#### DATA RECORDS:
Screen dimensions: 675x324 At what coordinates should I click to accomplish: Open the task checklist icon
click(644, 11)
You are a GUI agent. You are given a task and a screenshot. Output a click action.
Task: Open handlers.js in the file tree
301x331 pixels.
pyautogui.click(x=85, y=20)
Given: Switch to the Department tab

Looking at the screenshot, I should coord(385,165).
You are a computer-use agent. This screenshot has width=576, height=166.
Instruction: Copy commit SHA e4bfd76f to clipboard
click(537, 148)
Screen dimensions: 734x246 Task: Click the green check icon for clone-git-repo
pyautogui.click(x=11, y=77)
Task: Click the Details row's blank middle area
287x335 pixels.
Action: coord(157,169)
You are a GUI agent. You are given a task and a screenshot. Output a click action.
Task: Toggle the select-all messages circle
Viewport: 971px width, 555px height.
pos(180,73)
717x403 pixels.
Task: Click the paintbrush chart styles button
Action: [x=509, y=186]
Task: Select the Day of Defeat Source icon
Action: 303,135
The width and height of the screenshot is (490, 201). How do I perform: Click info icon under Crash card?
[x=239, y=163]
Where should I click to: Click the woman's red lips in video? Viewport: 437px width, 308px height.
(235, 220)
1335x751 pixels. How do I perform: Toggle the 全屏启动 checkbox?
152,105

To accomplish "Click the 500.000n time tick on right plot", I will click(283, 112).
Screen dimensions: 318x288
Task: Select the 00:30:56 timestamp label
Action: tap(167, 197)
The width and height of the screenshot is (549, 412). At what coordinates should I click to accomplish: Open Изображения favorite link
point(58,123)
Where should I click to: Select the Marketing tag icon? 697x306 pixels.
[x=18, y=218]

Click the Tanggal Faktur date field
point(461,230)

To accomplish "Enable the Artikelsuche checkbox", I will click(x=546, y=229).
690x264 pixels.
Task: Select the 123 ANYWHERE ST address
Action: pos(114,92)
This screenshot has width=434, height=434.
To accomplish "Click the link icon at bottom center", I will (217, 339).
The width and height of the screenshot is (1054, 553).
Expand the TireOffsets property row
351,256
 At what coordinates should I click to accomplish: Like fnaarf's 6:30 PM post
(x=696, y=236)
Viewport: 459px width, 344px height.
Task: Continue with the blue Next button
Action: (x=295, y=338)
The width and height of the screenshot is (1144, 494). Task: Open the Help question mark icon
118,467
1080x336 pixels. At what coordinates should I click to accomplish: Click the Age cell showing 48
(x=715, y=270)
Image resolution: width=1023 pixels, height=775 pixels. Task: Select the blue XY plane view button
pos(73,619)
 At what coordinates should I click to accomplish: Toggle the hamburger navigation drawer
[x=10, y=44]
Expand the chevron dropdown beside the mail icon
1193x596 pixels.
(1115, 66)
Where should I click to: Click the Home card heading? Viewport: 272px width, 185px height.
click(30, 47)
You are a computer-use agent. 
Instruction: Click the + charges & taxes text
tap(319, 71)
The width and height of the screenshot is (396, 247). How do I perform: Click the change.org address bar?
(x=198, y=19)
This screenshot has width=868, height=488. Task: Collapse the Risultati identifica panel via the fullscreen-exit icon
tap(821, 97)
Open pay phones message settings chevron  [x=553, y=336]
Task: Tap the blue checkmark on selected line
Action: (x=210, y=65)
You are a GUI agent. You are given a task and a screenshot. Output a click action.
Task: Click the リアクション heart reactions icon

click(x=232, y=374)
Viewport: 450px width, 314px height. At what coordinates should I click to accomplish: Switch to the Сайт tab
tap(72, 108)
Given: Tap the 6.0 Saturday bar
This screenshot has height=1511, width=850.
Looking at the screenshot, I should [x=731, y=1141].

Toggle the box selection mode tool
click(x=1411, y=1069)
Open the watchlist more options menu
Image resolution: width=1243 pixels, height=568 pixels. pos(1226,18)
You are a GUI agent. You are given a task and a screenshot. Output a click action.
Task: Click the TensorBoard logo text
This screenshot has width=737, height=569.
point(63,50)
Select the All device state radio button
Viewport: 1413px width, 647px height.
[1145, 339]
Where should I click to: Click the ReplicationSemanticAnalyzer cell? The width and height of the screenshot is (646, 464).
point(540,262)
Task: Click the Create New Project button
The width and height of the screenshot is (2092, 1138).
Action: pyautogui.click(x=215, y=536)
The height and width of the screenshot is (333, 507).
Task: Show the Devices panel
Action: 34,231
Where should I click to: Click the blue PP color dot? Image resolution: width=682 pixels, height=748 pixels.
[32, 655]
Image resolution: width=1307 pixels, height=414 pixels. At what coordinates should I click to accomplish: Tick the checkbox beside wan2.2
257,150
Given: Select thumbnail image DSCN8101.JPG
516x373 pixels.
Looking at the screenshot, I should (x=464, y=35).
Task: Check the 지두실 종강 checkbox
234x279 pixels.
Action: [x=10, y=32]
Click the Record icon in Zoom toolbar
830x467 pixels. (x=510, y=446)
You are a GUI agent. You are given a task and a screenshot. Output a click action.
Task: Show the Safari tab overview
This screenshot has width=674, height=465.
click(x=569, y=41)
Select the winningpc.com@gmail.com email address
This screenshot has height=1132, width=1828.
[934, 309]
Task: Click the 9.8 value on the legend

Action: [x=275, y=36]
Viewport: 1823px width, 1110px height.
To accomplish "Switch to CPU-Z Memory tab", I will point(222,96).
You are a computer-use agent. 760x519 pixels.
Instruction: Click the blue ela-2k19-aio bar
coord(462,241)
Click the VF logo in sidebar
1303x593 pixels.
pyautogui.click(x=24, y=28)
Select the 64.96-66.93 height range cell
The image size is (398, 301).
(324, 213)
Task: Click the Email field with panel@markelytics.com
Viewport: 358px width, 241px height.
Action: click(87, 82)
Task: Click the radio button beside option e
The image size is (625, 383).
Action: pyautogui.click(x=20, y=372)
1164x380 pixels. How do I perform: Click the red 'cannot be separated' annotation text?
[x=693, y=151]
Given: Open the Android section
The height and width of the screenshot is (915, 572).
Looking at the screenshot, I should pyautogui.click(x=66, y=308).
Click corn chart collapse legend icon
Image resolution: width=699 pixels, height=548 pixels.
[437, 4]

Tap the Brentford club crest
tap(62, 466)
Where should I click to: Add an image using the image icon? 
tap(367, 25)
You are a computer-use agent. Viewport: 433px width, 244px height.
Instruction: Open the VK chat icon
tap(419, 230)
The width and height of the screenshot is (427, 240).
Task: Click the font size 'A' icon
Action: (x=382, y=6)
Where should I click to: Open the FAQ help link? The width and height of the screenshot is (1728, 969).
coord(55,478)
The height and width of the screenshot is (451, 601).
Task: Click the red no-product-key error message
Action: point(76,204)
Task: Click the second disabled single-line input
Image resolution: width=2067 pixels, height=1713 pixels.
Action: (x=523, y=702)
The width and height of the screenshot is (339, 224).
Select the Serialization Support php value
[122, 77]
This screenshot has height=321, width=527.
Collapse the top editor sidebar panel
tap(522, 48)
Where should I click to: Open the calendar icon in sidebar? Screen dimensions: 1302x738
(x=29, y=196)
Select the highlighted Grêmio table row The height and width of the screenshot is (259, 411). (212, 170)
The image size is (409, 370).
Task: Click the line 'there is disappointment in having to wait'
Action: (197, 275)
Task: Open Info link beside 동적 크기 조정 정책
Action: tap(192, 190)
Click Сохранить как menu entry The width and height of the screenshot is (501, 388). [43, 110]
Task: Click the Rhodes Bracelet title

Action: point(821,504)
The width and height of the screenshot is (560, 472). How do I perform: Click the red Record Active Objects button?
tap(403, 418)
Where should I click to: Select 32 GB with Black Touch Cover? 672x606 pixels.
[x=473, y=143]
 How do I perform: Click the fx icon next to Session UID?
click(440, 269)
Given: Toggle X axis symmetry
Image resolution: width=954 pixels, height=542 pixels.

#### STATED GOAL:
Replace "file tree" with "explorer panel" in the records, starting with the first line and going on through the line with "pyautogui.click(x=85, y=20)". Give those lines again with nothing else changed.

#### EXPECTED ANSWER:
Screen dimensions: 675x324 At what coordinates should I click to accomplish: Open the task checklist icon
click(644, 11)
You are a GUI agent. You are given a task and a screenshot. Output a click action.
Task: Open handlers.js in the explorer panel
301x331 pixels.
pyautogui.click(x=85, y=20)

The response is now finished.